Hasad memiliki banyak bahaya:

1. Merasa keberatan dan tidak ridha dengan ketetapan dan takdir Allah Azza wa Jalla. Karena orang yang hasad membenci nikmat yang Allah berikan kepada orang yang di-hasad-i.

2. Orang hasad akan selalu merasa gelisah, terbakar dan jengkel. Karena nikmat Allah kepada hambaNya tidak terhitung. Setiap kali ia melihat nikmat orang lain timbullah hasad pada dirinya dan membenci nikmat tersebut. Tidak ada pilihan kecuali ia senantiasa berada dalam kegalauan. Demikianlah keadaan orang yang hasad –waliyyadzubillah-.

3. Umumnya orang yang hasad membenci orang yang di-hasad-i. Iapun berusaha menyembunyikan nikmat Allah kepada orang tersebut atau bahkan berusaha menghilangkan nikmat tersebut. Maka terkumpullah rasa hasad dan permusuhan.

4. Orang hasad menyerupai kebiasaan yahudi yang merasa hasad dengan pemberian kutamaan Allah kepada orang lain.

5. Orang hasad meremehkan nikmat Allah kepada dirinya sendiri. Karena dia merasa nikmat Allah kepada orang lain lebih sempurna dan lebih utama sehingga ia menganggap kecil nikmat Allah pada dirinya lalu iapun tidak bersyukur kepada Allah Ta’ala atas nikmat tersebut.

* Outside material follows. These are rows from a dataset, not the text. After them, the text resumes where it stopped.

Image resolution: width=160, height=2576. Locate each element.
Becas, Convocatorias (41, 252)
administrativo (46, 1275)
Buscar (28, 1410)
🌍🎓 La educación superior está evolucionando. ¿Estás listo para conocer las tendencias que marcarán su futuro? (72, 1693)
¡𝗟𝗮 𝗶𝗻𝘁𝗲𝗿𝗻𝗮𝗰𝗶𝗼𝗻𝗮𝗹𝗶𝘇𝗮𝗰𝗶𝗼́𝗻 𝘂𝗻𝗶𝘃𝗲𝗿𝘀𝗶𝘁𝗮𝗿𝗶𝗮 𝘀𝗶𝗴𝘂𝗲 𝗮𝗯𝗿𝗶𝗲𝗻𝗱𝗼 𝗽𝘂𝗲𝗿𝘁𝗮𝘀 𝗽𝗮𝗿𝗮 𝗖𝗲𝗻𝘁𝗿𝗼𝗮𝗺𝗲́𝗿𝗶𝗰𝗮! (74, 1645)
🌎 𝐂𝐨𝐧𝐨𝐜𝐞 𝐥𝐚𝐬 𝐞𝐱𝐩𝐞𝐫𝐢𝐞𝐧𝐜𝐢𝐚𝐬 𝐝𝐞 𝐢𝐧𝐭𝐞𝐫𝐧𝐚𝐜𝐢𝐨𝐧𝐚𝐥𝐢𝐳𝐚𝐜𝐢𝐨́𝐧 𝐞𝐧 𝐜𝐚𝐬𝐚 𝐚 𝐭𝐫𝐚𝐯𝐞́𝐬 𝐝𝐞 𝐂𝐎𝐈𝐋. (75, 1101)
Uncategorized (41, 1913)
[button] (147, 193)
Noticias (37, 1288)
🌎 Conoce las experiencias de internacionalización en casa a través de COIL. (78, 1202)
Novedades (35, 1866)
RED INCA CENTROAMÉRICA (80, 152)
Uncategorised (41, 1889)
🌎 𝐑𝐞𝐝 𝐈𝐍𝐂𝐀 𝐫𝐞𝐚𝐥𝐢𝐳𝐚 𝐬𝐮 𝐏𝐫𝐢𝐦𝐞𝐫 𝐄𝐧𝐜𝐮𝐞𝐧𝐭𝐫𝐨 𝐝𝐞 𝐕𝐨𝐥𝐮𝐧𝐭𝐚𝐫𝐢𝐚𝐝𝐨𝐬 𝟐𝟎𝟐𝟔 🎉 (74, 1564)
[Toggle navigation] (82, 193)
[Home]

6. Orang hasad menunjukkan betapa sensitif dirinya serta tidak suka kebaikan pada orang lain. Bahkan dia seorang rendahan karena tidak memandang sesuatu kecuali kepada dunia. Andai ia memandang akhirat, iapun akan berpaling darinya.

Andai ada orang berkata, “Jika tertimpa hasad pada hatiku tanpa pilihan. Apakah obatnya?”

Obat hasad ada dua:

Pertama: berpaling dari perkara yang memicu hasad secara total, melupakannya serta menyibukkan diri dengan urusan yang penting bagi dirinya.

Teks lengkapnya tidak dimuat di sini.